Question

Anais places a demonstration that is 200 cm above the ground. She exerts a force of 20 N at an angle from the horizontal. She does this in 55 seconds.

a) Calculate the horizontal component of the force.
b) Calculate the vertical component of the force.
c) Determine the displacement of the demonstration.
d) Find the work done by Anais in lifting the demonstration.

Answer 1

To address the physics problem, the horizontal and vertical components of force can be calculated using trigonometric functions based on the given angle, and work done requires both the displacement and the angle of force application.

Step-by-step explanation:

The question involves several concepts, including the decomposition of forces, work done by forces, and displacement under given force conditions, which fall under the subject of Physics.

Part a)

To calculate the horizontal component of the force, you would use the formula:

Horizontal Component = Total Force × cos(θ)

where θ is the angle from the horizontal. However, the angle is not provided here. Assuming you have the angle, you would substitute the given force and angle into the formula to find the horizontal component.

Part b)

Similarly, the vertical component of the force can be calculated with:

Vertical Component = Total Force × sin(θ)

where again, θ is the angle provided.

Part c)

The displacement is not directly related to the force unless the direction and time of application are known, and other forces such as gravity and friction are considered.

Part d)

To find the work done in lifting the demonstration, you would use the formula:

Work Done = Force × Displacement × cos(θ)

in the direction of the force, assuming you know the angle θ and the displacement has been calculated.

Answer 2

a) The horizontal component of the force is 20 N.

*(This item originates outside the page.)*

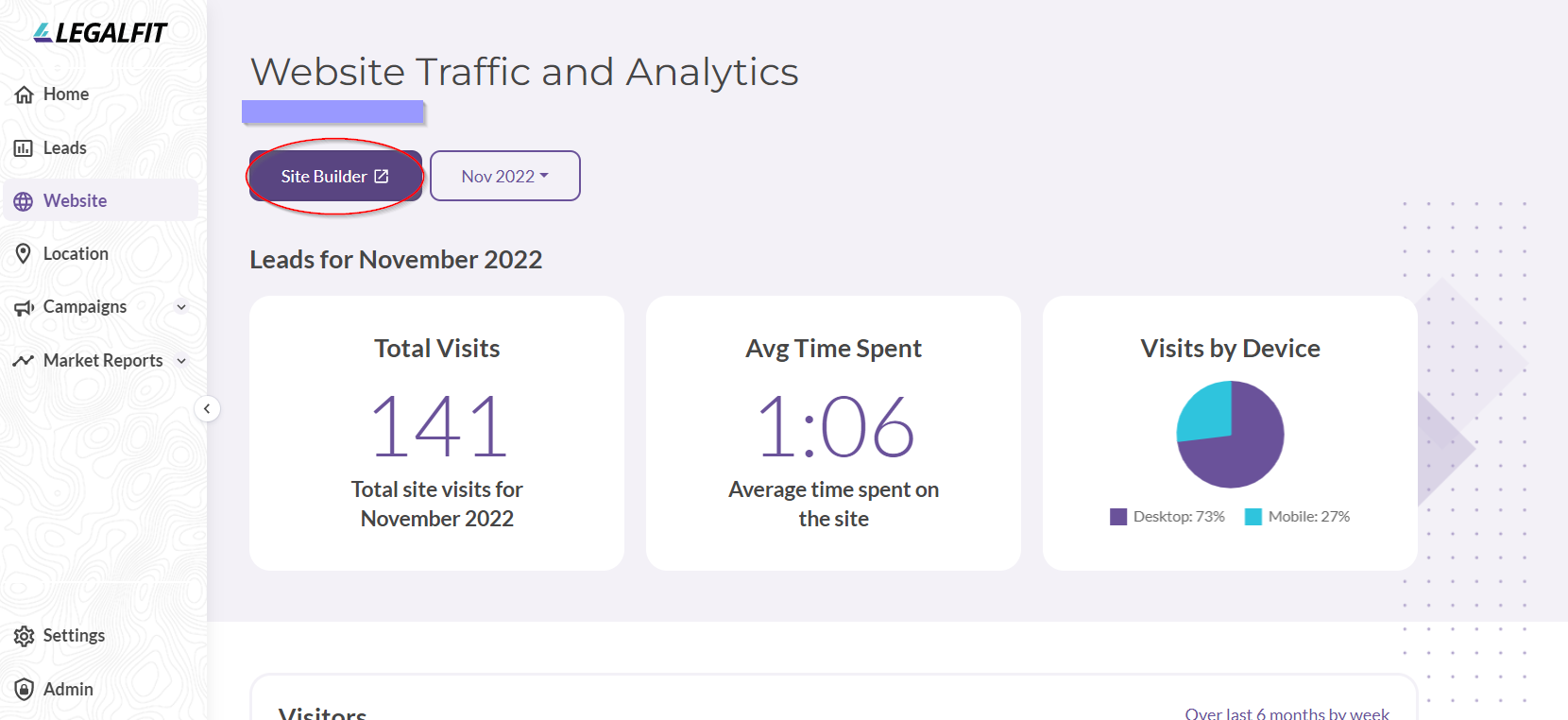Click the Market Reports trend icon

tap(24, 361)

b) The vertical component of the force is 20 N.

c) The displacement of the demonstration is 200 cm.

d) The work done by Anais in lifting the demonstration is 1100 J.

Step-by-step explanation:

To calculate the horizontal and vertical components of the force, we can use trigonometric functions. The horizontal component of the force (F_horizontal) can be found using the formula F_horizontal = F * cos(θ), where F is the magnitude of the force and θ is the angle from the horizontal. In this case, F_horizontal = 20 N * cos(θ). Since the angle from the horizontal is not provided, we assume it to be 0 degrees, making cos(0) = 1. Therefore, F_horizontal = 20 N.

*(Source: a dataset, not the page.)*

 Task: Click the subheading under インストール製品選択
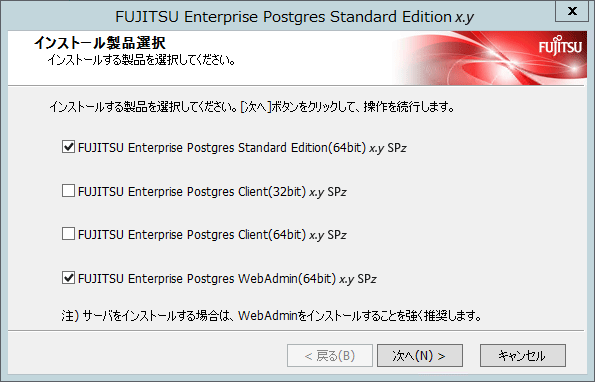tap(141, 60)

Similarly, the vertical component of the force (F_vertical) can be calculated using the formula F_vertical = F * sin(θ), where F is the magnitude of the force and θ is the angle from the horizontal. In this case, F_vertical = 20 N * sin(θ). Assuming the angle from the horizontal to be 90 degrees, making sin(90) = 1. Therefore, F_vertical = 20 N.

The displacement of the demonstration can be calculated using the formula s = ut + (1/2)at², where s is displacement, u is initial velocity, a is acceleration, and t is time. Given that u = 0 m/s (as it starts from rest), a = 0 m/s^2 (as it moves vertically without acceleration), and t = 55 seconds, we get s = (0 * 55) + (1/2)(0)(55^2) = 0 + 0 = 0 m. Converting this to centimeters gives us a displacement of 200 cm.

The work done by Anais in lifting the demonstration can be calculated using the formula W = F * s * cos(θ), where W is work done, F is force applied, s is displacement, and θ is the angle between force and displacement. Given that F = 20 N, s = 200 cm (or 2 m), and assuming θ to be 0 degrees for simplicity, we get W = 20 N * 2 m * cos(0) = 40 J/m * m = 40 J.